Entsprechend war in dieser Arbeit nur eine von vier unterschiedlichen Ligationen erfolgreich, was die Fehleranfälligkeit einer Zirkularisierung mit den gängigen Ligasen unterstreicht. Als wesentliche Erkenntnisse dieser Arbeit benötigt zum einen die Zirkularisierung mit T4 RNA Ligase freie Enden der RNA. Zum anderen sind für eine Ligation mit T4 DNA Ligase auch höhere Temperaturen in Betracht zu ziehen, als bisher verwendet. Wichtig dabei ist, dass am Ende der verwendeten DNA eine Phosphatgruppe vorhanden ist.

In dieser Arbeit wurde eine RNA gestaltet, die in einer Polymerasekettenreaktion repliziert und anschließend in RNA transkribiert wurde. Mit dieser RNA wurden zwei unterschiedliche Ligationen durchgeführt. Zum einen wurden die beiden Enden der einzelnen RNA Stränge mit T4 RNA Ligase 1 ligiert, zum anderen mithilfe einer Bridge mit T4 DNA Ligase. Zwei weitere Ligationen mit T4 DNA Ligase wurden ebenfalls unter Zuhilfenahme einer DNA Bridge mit einer DNA durchgeführt, wobei eine DNA eine Phosphatgruppe am 5‘ Ende hatte. Um festzustellen, ob die erzeugten Nukleinsäuren zirkulär sind, wurden Proben dieser Nukleinsäuren sowohl mit Endonukleasen als auch mit Exonukleasen degradiert. Anschließend wurden die Proben durch Polyacrylamidgelelektrophoresen in ihre Bestandteile zerlegt, nach Größe sortiert und durch Einfärben sichtbar gemacht.

Es stellte sich heraus, dass ein Zusammenschluss der beiden Enden eines Nukleotidstranges der RNA nicht möglich war, wenn ein Ende bei Ligation mit T4 RNA Ligase 1 an die RNA selbst bindet. Außerdem bestätigte sich, dass das 5‘ Ende der Nukleinsäurekette eine Phosphatgruppe besitzen muss, damit die T4 DNA Ligase in der Lage ist die Nukleinsäuren zu zirkularisieren.

Bei Raumtemperatur war eine Zirkularisierung mit einer DNA mit Phosphatgruppe am 5‘ Ende mit T4 DNA Ligase nicht möglich, obwohl vom Hersteller empfohlen. Jedoch konnte sie bei einer höheren Temperatur von 37°C erfolgreich durchgeführt werden.

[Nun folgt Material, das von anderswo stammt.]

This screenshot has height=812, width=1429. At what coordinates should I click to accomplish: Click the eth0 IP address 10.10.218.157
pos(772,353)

Circularization of nucleic acids

In this work it was investigated how to circularize nucleic acids. In addition requirements were explored that are essential for a ligation in order to increase the reliability when producing circular RNA.

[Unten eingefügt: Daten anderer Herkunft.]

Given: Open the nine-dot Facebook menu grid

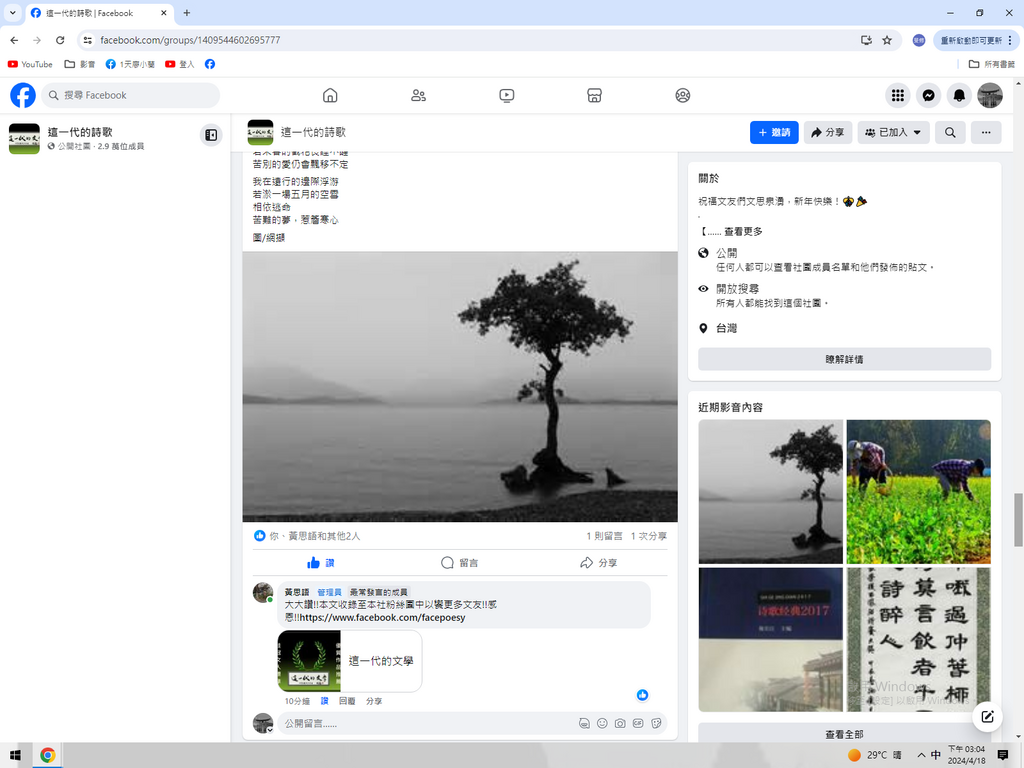Looking at the screenshot, I should click(898, 95).
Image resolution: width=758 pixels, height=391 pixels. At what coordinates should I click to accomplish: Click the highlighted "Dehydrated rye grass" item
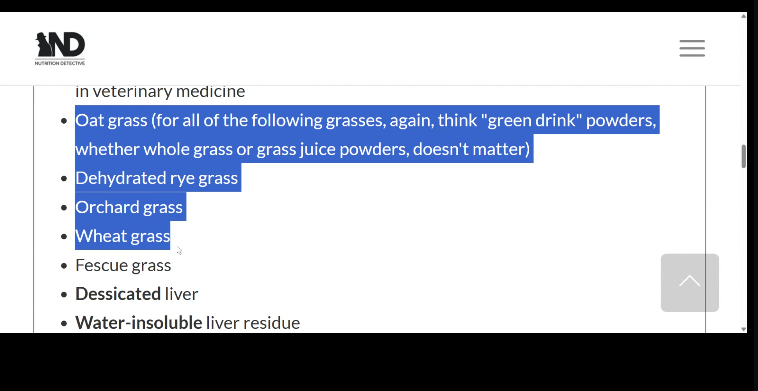(157, 178)
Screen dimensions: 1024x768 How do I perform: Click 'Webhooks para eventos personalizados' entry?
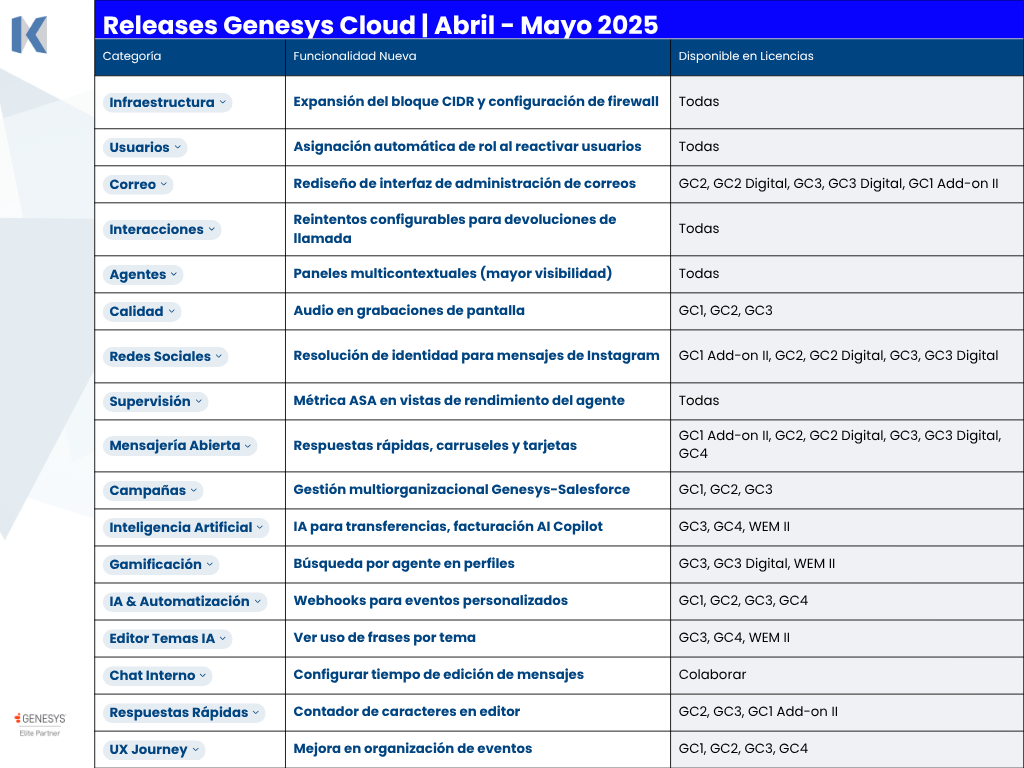pos(430,600)
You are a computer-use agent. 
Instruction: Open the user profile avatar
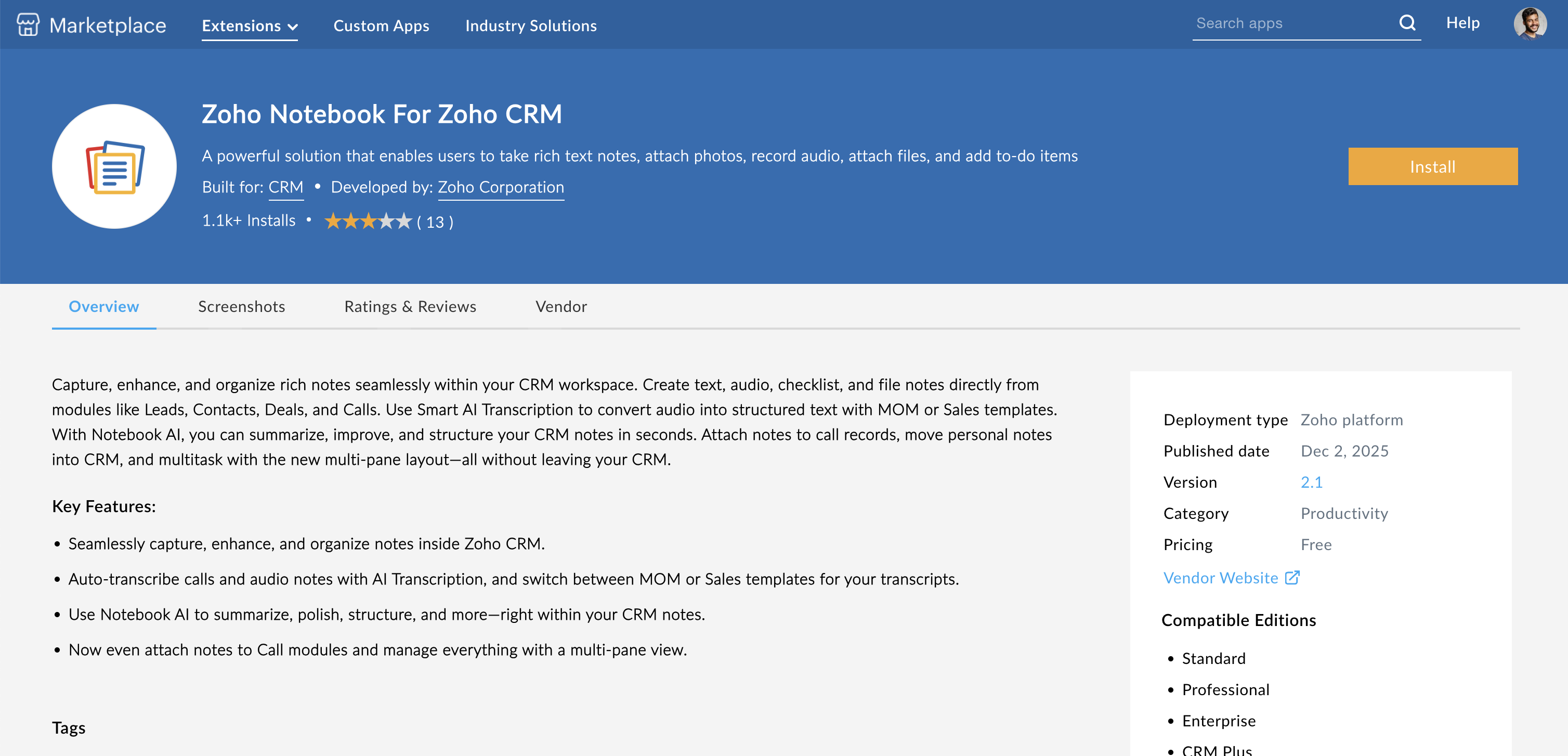pos(1530,23)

Circular RNA exists in various forms in nature in eukaryotes as well as in bacteria, archaea and viruses. Nevertheless, little research was done on this topic. The conventional method to link the ends of RNA with the help of enzymes to produce circular RNA is error-prone.

Accordingly, only one out of four different ligations was successful in this work. This confirms that the circularization with the common ligases has only limited prospect of success.

As main outcome of this work, circularizing RNA with T4 RNA Ligase needs free ends of the RNA. Furthermore, higher temperatures should be considered when using T4 DNA Ligase. It is thereby essential that a phosphate group exists at the end of the employed DNA.

In this work a special designed DNA was replicated in a polymerase chain reaction and was transcribed into RNA. With this RNA two different ligation processes were carried out. In the first process, both ends of the single stranded RNA were ligated with T4 RNA Ligase 1. In the second process a bridge and T4 DNA Ligase was employed. Two further ligations of DNA, one with a phosphate group at the 5’ end, were carried out also with the aid of bridges and with T4 DNA Ligase.

In order to determine whether the received nucleic acids became circular, samples of these nucleic acids were degraded by both endonucleases and exonucleases. Afterwards the several components of these samples were sorted by length and visualized by dyeing in polyacrylamide gel electrophoreses.

It was discovered that a link between both ends of a single stranded RNA was not possible if one of the ends was binding to the RNA itself when using T4 RNA Ligase 1 for the ligation. Furthermore it was shown that a phosphate group is needed at the 5’ end for a successful circularization of nucleic acids with the enzyme T4 DNA Ligase.

Circularization at room temperature, although recommended by the manufacturer, was not possible. However, when using DNA with a phosphate group at the 5’ end the ligation with T4 DNA Ligase was successful at a higher temperature of 37°C.